Karena sering dikesankan sebagai proses pengobatan yang “ngeri-ngeri sedap”, maka sebagai imam aku memohon kesembuhan dari Tuhan untuk Bapak Albertus Trias Nugroho di Yogyakarta.
Teman sejak di seminari tahun 1978
Kusebut nama Trias dalam intensi khusus Misa Imlek di Gereja Imakulata Banyumas hari Rabu tanggal 2 Februari 2022 lalu.
Sebagai teman sejak tahun 1978 di Seminari Mertoyudan dan kemudian di Kongregasi Oblat Maria Imakulata (OMI), saya tahu benar saat itu Trias tengah berbaring di RS Sarjito Yogyakarta. Masih menjalani proses perawatan dan penyembuhan.
Saat itu pula ketika sedang merayakan Ekaristi Imlek yang penuh dengan kemeriahan berkat dan syukur, maka aku panjatkan doa permohonan kesembuhan bagi sahabat yuniorku di Seminari Mertoyudan dan di OMI ini.
Ada dua sisi situasi batin yang berlawanan masih berkecamuk di dalam hatiku. Satu sis, rasa prihatin karena teman baik kini ada dalam derita sakit.
Lainnya adalah gegap sukacita pada kemeriahan Misa Imlek.
Trias tetap kubawa dan kupersembahkan kepada Tuhan, menyatukan penderitaan sakitnya dalam persembahan Ekaristi.

▶ [Petunjuk dan Ketentuan]
Dalam teks di atas tentang doa bagi Trias, di gereja manakah nama Trias disebut dalam intensi khusus Misa Imlek?

▶ [Data Tercatat]
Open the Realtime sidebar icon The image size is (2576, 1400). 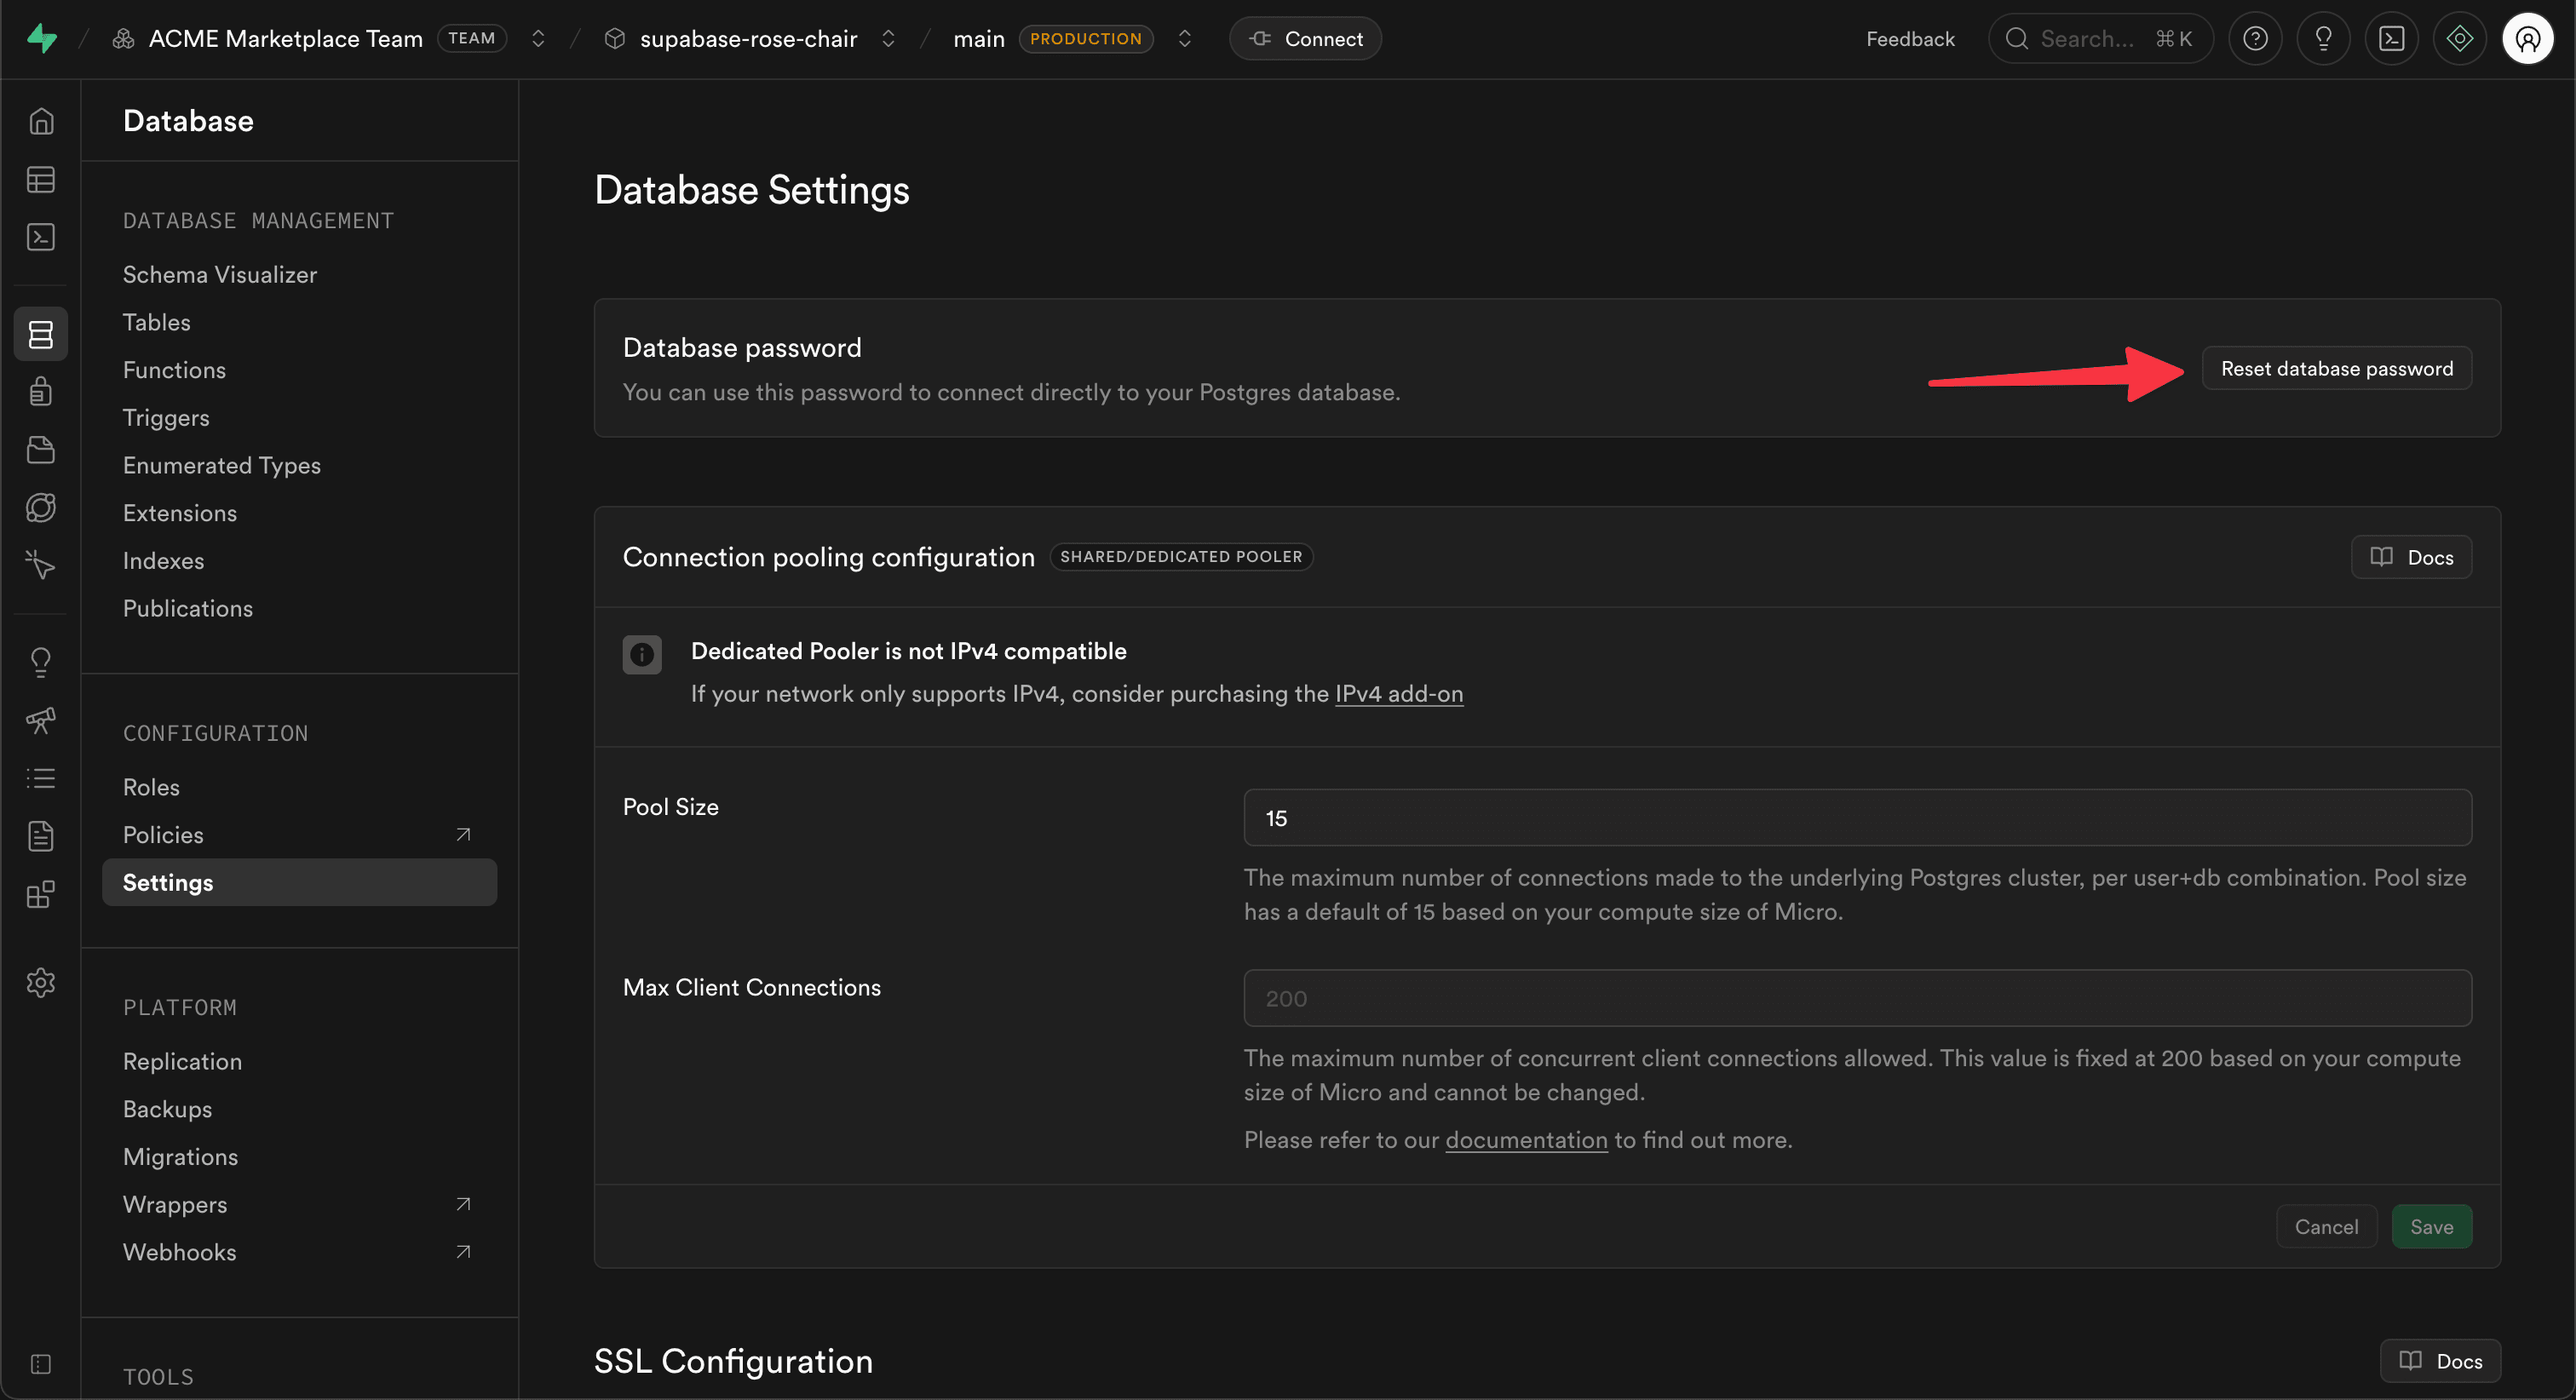(x=41, y=565)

▶ [Jawaban Akhir]
Di Gereja Imakulata Banyumas.